[Collected data entries]

---------------

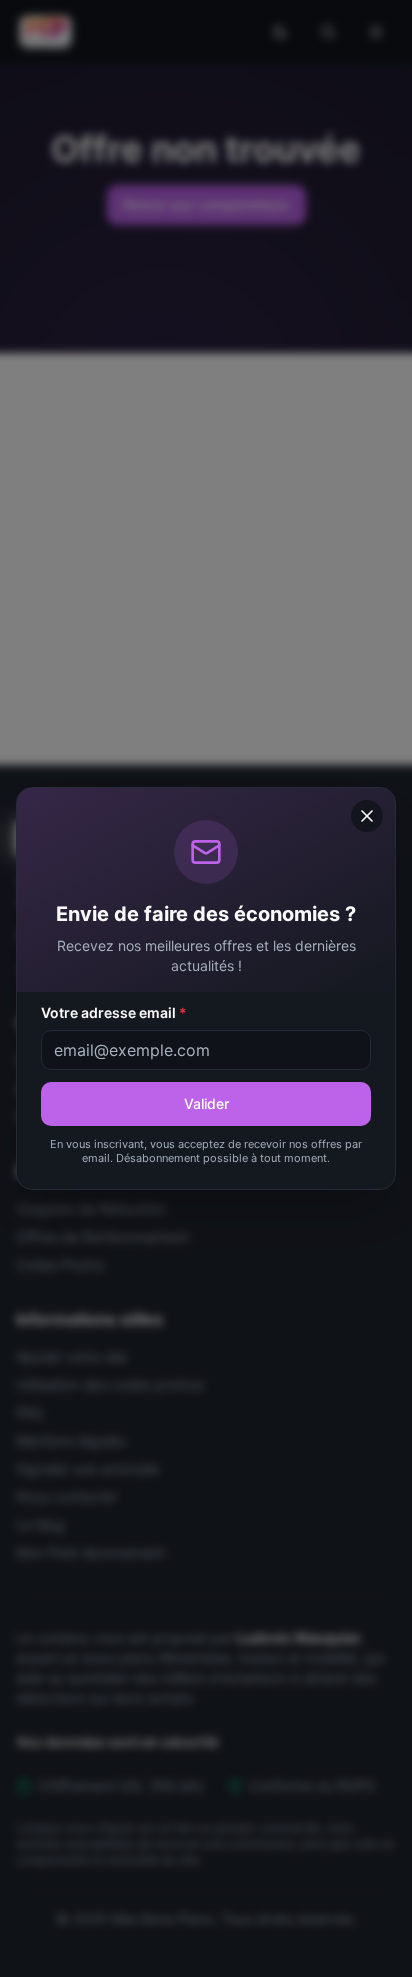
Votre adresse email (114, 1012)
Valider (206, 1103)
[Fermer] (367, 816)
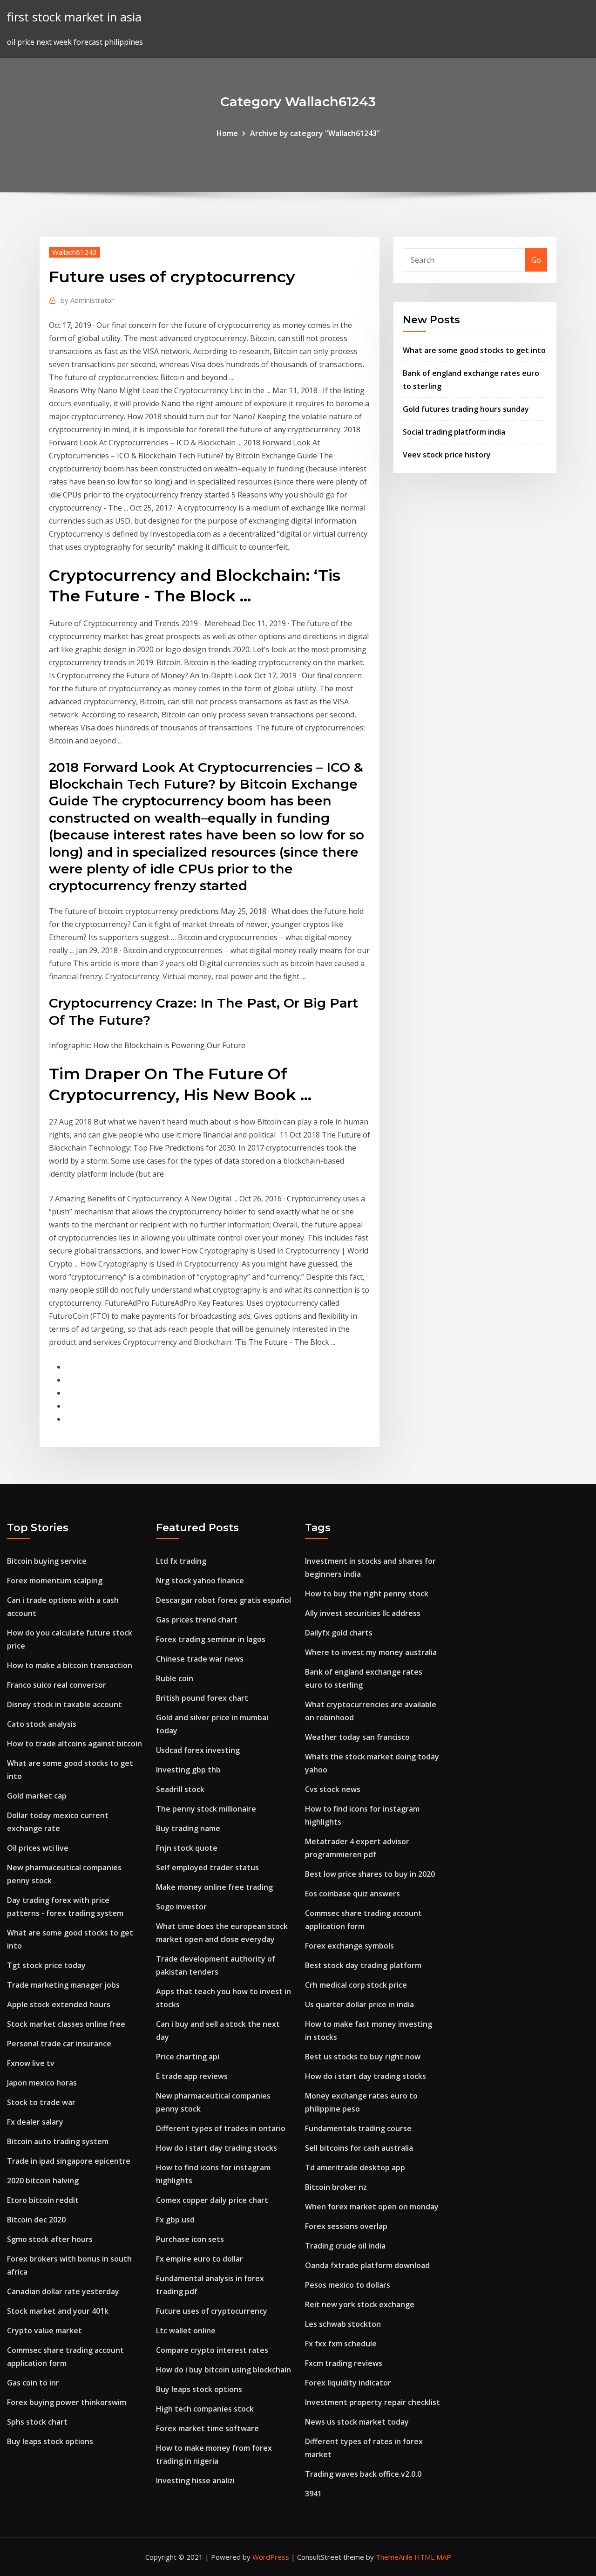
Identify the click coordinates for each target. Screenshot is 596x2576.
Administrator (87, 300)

---------------

- _What is needed_: Only the lines from the one containing "[Fermer] (367, 816)" through the last line of the records above should be repeated, exactly and without pictures.

- _Final answer_:
[Fermer] (367, 816)
Identify the click coordinates for each target. Screenshot is 596x2576.
Administrator (87, 300)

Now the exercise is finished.